I tu pytanie: czym zrobić zbrojenie? Wykonawca doradza rozproszone, ale nie ze składu budowlanego (materiał zapewniam ja, bo mają 60km do dojechania), tylko od nich, bo mają niby certyfikowany, a nie byle co. Niby o koszcie zbrojenia nie rozmawialiśmy...

Poza tym, mimo użycia zbrojenia rozproszonego, dawać siatki w newralgicznych miejscach? Np pod kominkiem? Np pod akwarium? Coś jeszcze? Pompa ciepła? Zasobnik? Pod wylewką będzie EPS100 z Enerpora taki jaki dawałem pod chudziaka. Wylewki na parterze planuję 8cm, na poddaszu 6cm. Dla przypomnienia to od gruntu będę miał w sumie 26cm styro 037, więc powinno być ok.

----------


## ggdh

Jest jeszcze jedna BARDZO istotna kwestia, którą mi "wytknął" budowlaniec z naprawdę dużym doświadczeniem we _współczesnym_ budownictwie: stwierdził, że mój plan ocieplenia poddasza tak jak sobie planowałem przez ostatni rok jest do kitu. Chciałem dać 20cm wełny między jętki i pociągnąć 15cm wełny między krokwiami aż do samej kalenicy. I to jest złe rozwiązanie, bo ta przestrzeń nad stropem, a pod skosami, które niby będą ocieplone, i tak będzie zimna. Doradził, abym dał co najmniej 30cm wełny na stropie i o ile nad większością domu nie będzie z tym problemu to tam, gdzie mam stryszek już tak: cała robota na marne i będę musiał zdjąć deski i je podnieść / dociąć. Nie do końca mi się to uśmiecha, ale chyba trzeba będzie tak zrobić  :eek: 

CO MYŚLICIE?

----------


## annatulipanna

> ...Kolejne pytanie się pojawiło, mianowicie w jaki sposób przygotować instalację na fotowoltaikę?

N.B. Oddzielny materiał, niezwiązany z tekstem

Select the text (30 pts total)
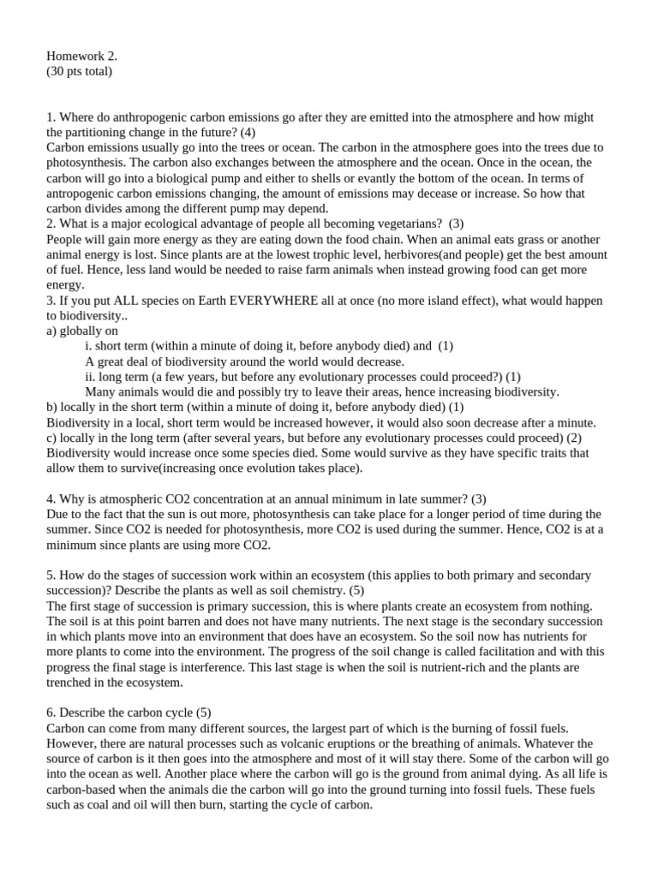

Ja nie mam jeszcze PV i nie wiem, czy będzie konieczna, ale też chciałam się jak najlepiej przygotować, żeby później nie było problemów z ewentualną instalacją. Tyle dumania i kombinowania i w sumie nic specjalnego nie przygotowaliśmy. Już na etapie projektowania domu zaznaczałam, że będzie dachówka ceramiczna i PV, żeby uwzględnili te obciążenia przy konstrukcji dachu. Później myślałam, żeby uchwyty na dachu już przygotować pod panele, bo w trakcie kładzenia dachówek będzie łatwiej  :wink:  Odwiedli mnie budowlańcy od tego pomysłu. I dobrze  :wink: 
No i najważniejsze - elektryka. Ustaliliśmy, gdzie w razie czego umieścimy inwerter, mała rozdzielnica na poddaszu uwzględnia taki sprzęt, kombinowałam, żeby kabel wyprowadzić już na dach, ale szkoda zachodu, skoro ta inwestycja nie jest jeszcze przesądzona. Ostatecznie mam peszel wyprowadzony na stryszek (kabel pochłonąłby sporo kasy). Jeśli zdecydujemy się na PV, wymienimy jedną dachówkę na wentylacyjną i ze stryszku puścimy kabel na dach. Ot tyle przygotowań  :wink: 




> Wygląda na to, że mam ekipy do tynków i wylewek  
> 
> Wylewki najpierw, mniej więcej w połowie kwietnia (szok, 230m2 mają zrobić w 1 dzień ) - mam ponad miesiąc na styro i podłogówkę. 
> 
> I tu pytanie: czym zrobić zbrojenie? Wykonawca doradza rozproszone, ale nie ze składu budowlanego (materiał zapewniam ja, bo mają 60km do dojechania), tylko od nich, bo mają niby certyfikowany, a nie byle co. Niby o koszcie zbrojenia nie rozmawialiśmy...
> 
> Poza tym, mimo użycia zbrojenia rozproszonego, dawać siatki w newralgicznych miejscach? Np pod kominkiem? Np pod akwarium? Coś jeszcze? Pompa ciepła? Zasobnik? Pod wylewką będzie EPS100 z Enerpora taki jaki dawałem pod chudziaka. Wylewki na parterze planuję 8cm, na poddaszu 6cm. Dla przypomnienia to od gruntu będę miał w sumie 26cm styro 037, więc powinno być ok.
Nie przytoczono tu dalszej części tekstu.